Six non-randomized studies reported changes in RBC transfusion needs. Of the studies that compared IV iron supplementation to oral iron supplementation, Calleja et al. [36] reported that patients in the IV iron group required less RBC transfusions when compared to patients in the oral iron group (9.9% vs. 38.7%; OR: 5.9. 95% CI: 2.9–11.1, p<0.001). In contrast, Laso-Morales et al. [48] reported higher transfusion needs in the IV iron group compared to the oral iron comparator group (15% vs. 4%, p = 0.040), however, the prevalence and severity of anemia (as indicated by Hb levels on day of surgery) were higher amongst those in the IV iron group. Furthermore, Quinn et al. [47] reported that prior to the introduction of the anemia management intervention, patients with anemia were 17 times more likely to require perioperative RBC transfusions. In addition, postoperative RBC transfusion rates were 38% in patients who received oral iron or no specific treatment, compared to 0% in patients whose anemia had been corrected by IV iron, and 3.5% in patients without anemia [47]. Kangaspunta et al. [43], Ploug et al. [46], Titos-Acros [40] reported no difference in RBC transfusion needs between the IV iron group and no IV iron group in their investigations.

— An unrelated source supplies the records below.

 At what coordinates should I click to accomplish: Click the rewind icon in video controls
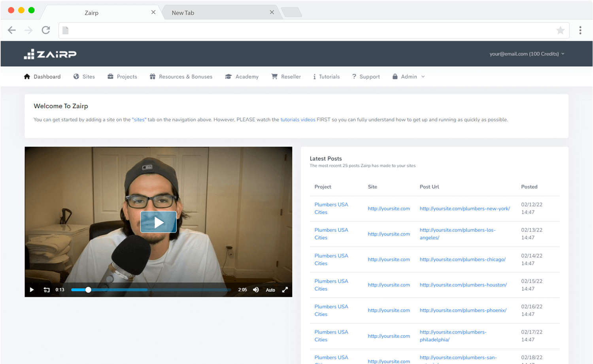click(47, 290)
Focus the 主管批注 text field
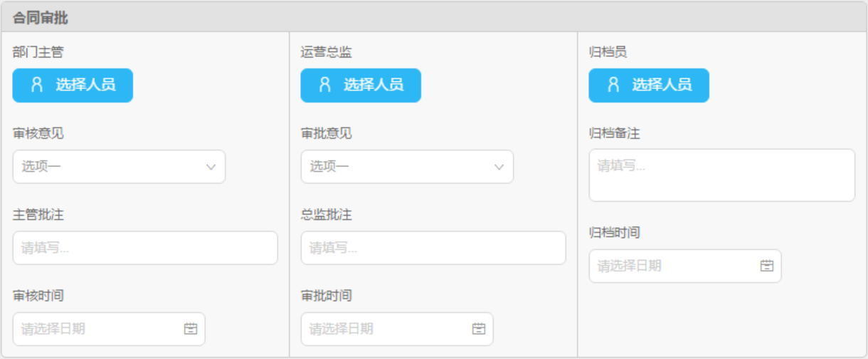The height and width of the screenshot is (359, 868). (x=145, y=248)
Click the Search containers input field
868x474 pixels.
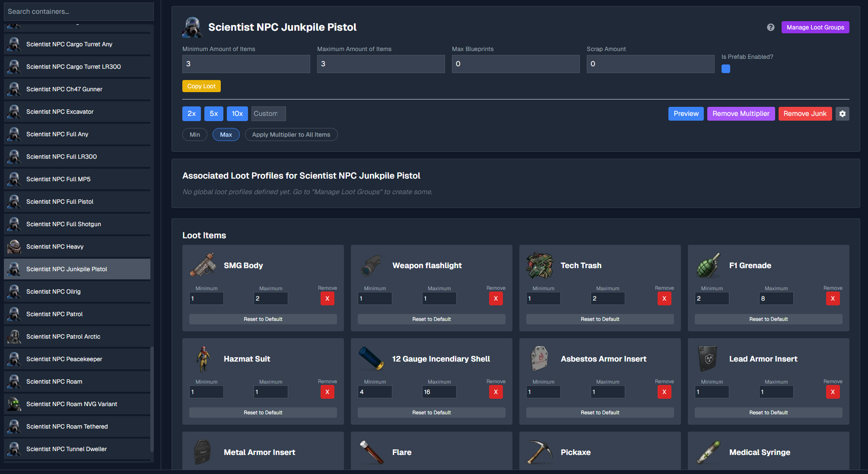coord(79,12)
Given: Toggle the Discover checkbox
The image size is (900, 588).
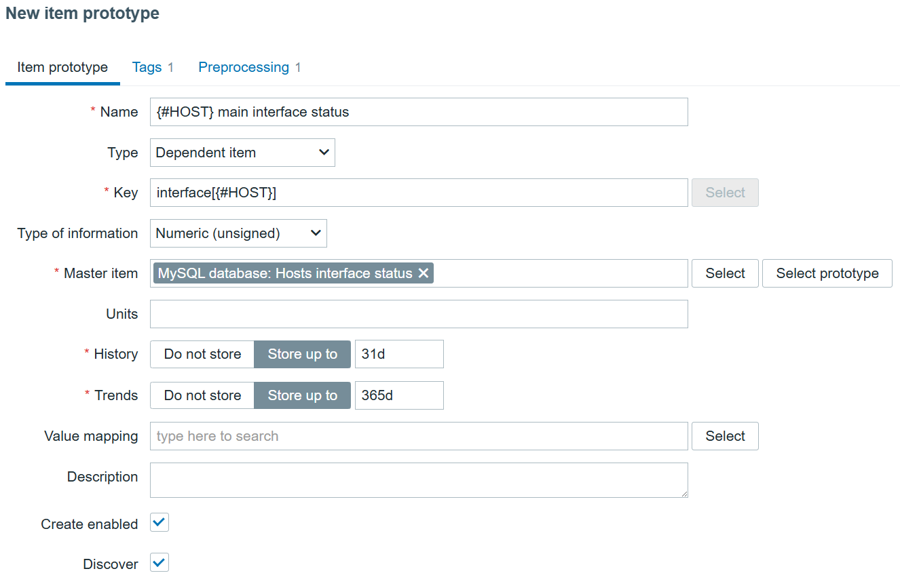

Patient health related outcomes
Four randomized studies collected data on patient health related outcomes. Laso-Morales et al. [34] reported no significant differences between LOS between the IV FCM group and the IV IS group, but did note that the infection rate was lower in the IV FCM group (9.8% vs. 37.2%). Ng et al. [35] reported a marked increase in QoL parameters such as physical and emotional well-being, as well as anemia-specific QoL, with total scores for these indices exceeding the minimum clinically important difference (defined as a difference of one standard deviation from baseline), while no improvement was reported in patients receiving standard of care. In addition, Keeler et al. [32] reported that 11 QoL components (e.g., physical and functional well-being, self-care, pain and disability, general health, etc.) increased by a clinically significant margin in the IV iron group, compared to only one component showing an increase in the oral iron group. Furthermore, patients in the IV iron group had higher median total scores (168, IQR:160–174 vs. 151, IQR:132–170) in the FACT–An than the oral iron group at the time of the outpatient appointment (2–3 months postoperatively) [.] Talboom et al. [33] reported no significant differences in postoperative complications and LOS between patients with CRC who received treatment with IV iron compared to patients receiving oral iron.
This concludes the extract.